In 2002, Ümerov became Deputy Chairman of the Verkhovna Rada of Crimea, a position he held until 2005. In the 2004 Ukrainian presidential election, he was head of Viktor Yushchenko's campaign in Ukraine's 10th electoral district. Shortly before leaving the position of Deputy Chairman of the Verkhovna Rada of Crimea, he became head of the Bakhchysarai Municipal State Administration.
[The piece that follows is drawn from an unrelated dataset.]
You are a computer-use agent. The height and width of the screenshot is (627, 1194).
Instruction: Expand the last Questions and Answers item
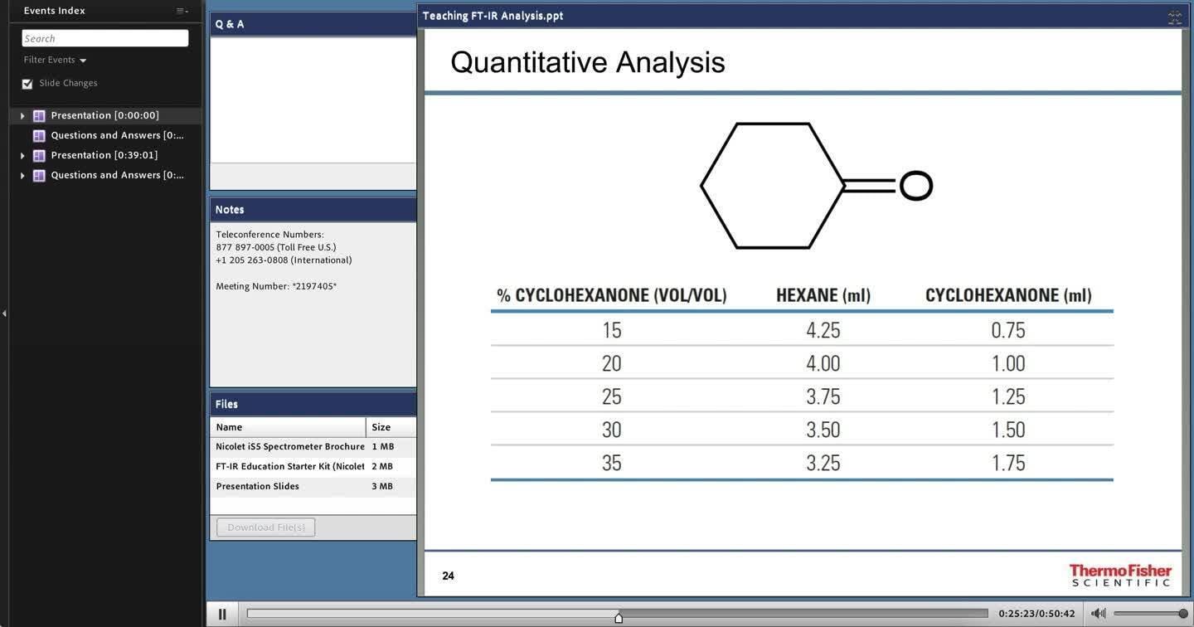22,176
== Annexation of Crimea by Russia ==
Amidst the annexation of Crimea by the Russian Federation, Ümerov condemned the annexation, urging residents of Crimea to boycott the 2014 Crimean status referendum. Despite this, he initially continued to hold his position as head of the Bakhchysarai Municipal State Administration under Russia. However, on 19 August 2014, he resigned from the position due to his refusal to take an oath to serve Russia.

On 15 March 2015, he became a deputy chairman of the Mejlis of the Crimean Tatar People, serving alongside Nariman Celâl (elected 2013), Ahtem Chiygoz (elected 2008), and Aslan Ömer Qırımlı (elected 2013).
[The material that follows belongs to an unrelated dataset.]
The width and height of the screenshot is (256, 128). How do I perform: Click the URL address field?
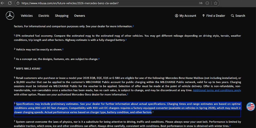(x=100, y=3)
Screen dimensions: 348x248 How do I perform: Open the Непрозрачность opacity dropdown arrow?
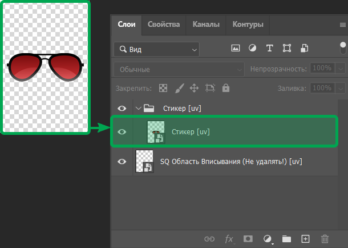click(341, 69)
=== Criminal proceedings ===
On 12 May 2016, Ümerov was detained by the Russian authorities in Crimea after making statements in support of the territorial integrity of Ukraine on the ATR television channel. Prior to his arrest, Ümerov had received offers to be brought to mainland Ukraine, but refused, viewing the need to fight for Crimean Tatars within Crimea as a matter of paramount importance. Ümerov was recognised as a prisoner of conscience by Amnesty International.

Ümerov's trial was marred by irregularities; in August 2016, he was sent to a psychiatric facility, where he spent three weeks before being released. Due to restrictions placed on him by courts, he was unable to receive medical care for his diabetes, Parkinson's disease, and heart disease. One of Ümerov's lawyers was detained and barred from representing him during hearings. On 27 September 2017, Ümerov was found guilty of charges of inciting separatism and sentenced to two years of penal labour. He was additionally prohibited from public activities and speaking to media for two years.

In September 2016, Ümerov was fined ₽750 for participating in a meeting of the Mejlis of the Crimean Tatar People.

On 25 October 2017, following negotiations by President Petro Poroshenko and Turkish President Recep Tayyip Erdoğan, Ümerov was released from detention alongside Ahtem Chiygoz and flown to Turkey. From Turkey, Ümerov and Chiygoz returned to Ukraine, landing on 27 October 2017.